Ровно в восемь Мишка стоял у дверей Мокшина и что было силы давил на звонок.
На чудесную утреннюю трель никто не отзывался. В полной уверенности, что хозяин дрыхнет, Мишка собирался сломать ему этот кайф. Наконец дверь открылась.
Саша стоял с весьма свирепым лицом, поддерживая левой рукой полуспущенные брюки, правой сжимая пулемётную ленту туалетной бумаги. Причем выглядело это как хороший замах. Мишка слегка опешил от увиденной картины, — зрелище на самом деле было не для слабонервных! Кайф-то он сломал, да только не тот.
— Сдурел что ли?! — прорычал Саша с широко открытыми глазами.
— О-о-о. Извини отец, не хотел помешать, — засмеялся Мишка, наконец сообразив что наделал.
— Не хотел, — недовольно буркнул Саша, ковыляя к кабинету задумчивости.
Мишка прошел на кухню, заварил себе чаю(6) и, сконструировав пару бутербродов с жаренными шуршунчиками(7), удобно примостился на стульчике между стеной и столом. Додумав утреннею «думу» до логического конца, Саша вымыл руки и вернувшись на кухню замер в дверях, созерцая живописную картину поглощения бутербродов.
— Ох и любишь ты пожрать! — Не скрою, люблю, — гордо признался Мишка. — Но не это главное.
— А что главное? — искренне удивился Саша.
— Главное, как я это делаю.
— Ну и как? — Красиво и эстетически лаконично.
— Пошли, эстет, нас ждут великие дела.
— И никто не узнает где могилка моя, — почти в рифму, как-то не весело, продолжил Мишка, отхлебнув из кружки глоток чая.

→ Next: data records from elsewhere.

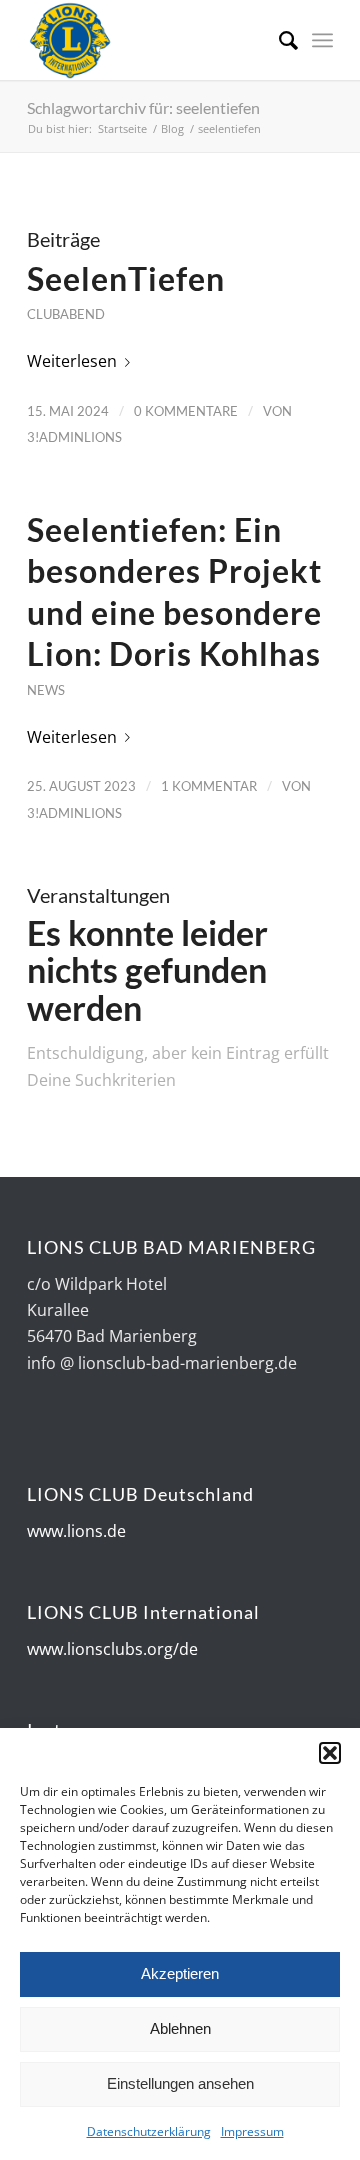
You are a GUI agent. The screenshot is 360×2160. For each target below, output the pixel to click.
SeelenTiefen (126, 278)
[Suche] (278, 40)
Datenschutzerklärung (149, 2131)
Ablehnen (180, 2028)
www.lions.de (76, 1531)
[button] (330, 1753)
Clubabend (66, 314)
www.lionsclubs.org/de (112, 1649)
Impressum (252, 2131)
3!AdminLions (74, 437)
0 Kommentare (186, 411)
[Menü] (322, 40)
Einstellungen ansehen (180, 2083)
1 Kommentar (209, 786)
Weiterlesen (72, 361)
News (46, 690)
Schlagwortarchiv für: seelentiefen (143, 107)
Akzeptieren (180, 1973)
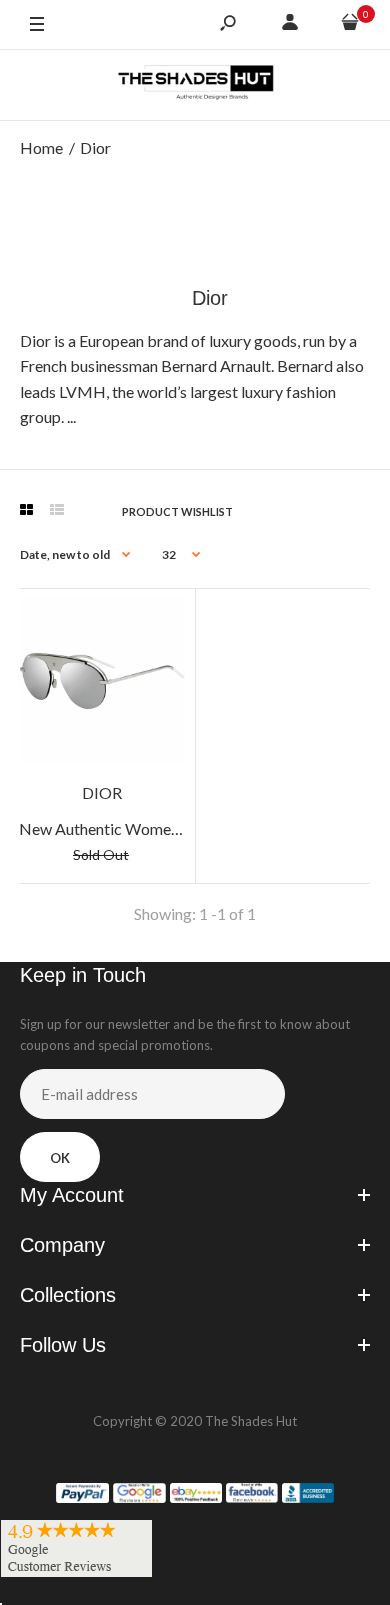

А на улице было хорошо. Солнце поднималось над городом, проникая в тень квартир жарками лучами. Выходной день в Альвероне — благодать для автомобилиста.
Проспекты и переулки полупусты, все кто мог выбрались за город на пикник.
Едешь в своё удовольствие и не тратишь нервы на «чайников» и откровенных идиотов.
— Я договорился, — сказал Мишка, — пару недель мне дали в счет отпуска, а вот дальше… Успеем за две недели? — Неуверен. Хотя, конечно, чего в жизни только не бывает.
У станции подземки «Имени шестнадцати династий» Фаэтон(8) свернул вправо и через триста метров въехала во двор жилого дома. Это был любимый колодец Мокшина. Располагался он за гаражами, у бетонного забора и из него легко можно было добраться до любой из центральных магистралей. Да и двор был тихим, никто не помешает спуску.
Переодевшись, Мишка и Саша сдвинули тяжелую крышку люка. Та пропела характерным скрежетом.
— Давно я не слышал эту песню, — сказал Мишка, сдерживая внутри себя мальчишеское волнение, и нахлобучив шахтерскую каску первым исчез под Альвероном. Саша спустился следом за компаньоном, задвинув над головой крышку люка. Мишка уже стоял с включенным фонарём на каске и осматривался. Спрыгнув с железной лестницы, Саша включил свой фонарь, достал плоский планшет электронного навигатора со схемами лабиринтов городских коммуникаций.
— За десять лет устарели, — высказал Мишка скорее утверждение, чем предположение.
— Новые галереи понастроили.
— До «проспекта» дойдём, а там Грач новые файлы принесёт.
— Грач? Чтоб Грач решился.
— Он ничего не знает, — не дал договорить Саша. — Я только лишь попросил его принести файлы с новыми планами и всё.
— А кто вообще знает? Об этом деле? — Я думаю двое родственников и их телохранитель.
— Правильно. Чем меньше тем лучше. Ну что, пошли? — Пошли, — сказал Саша и выключил планшет навигатора.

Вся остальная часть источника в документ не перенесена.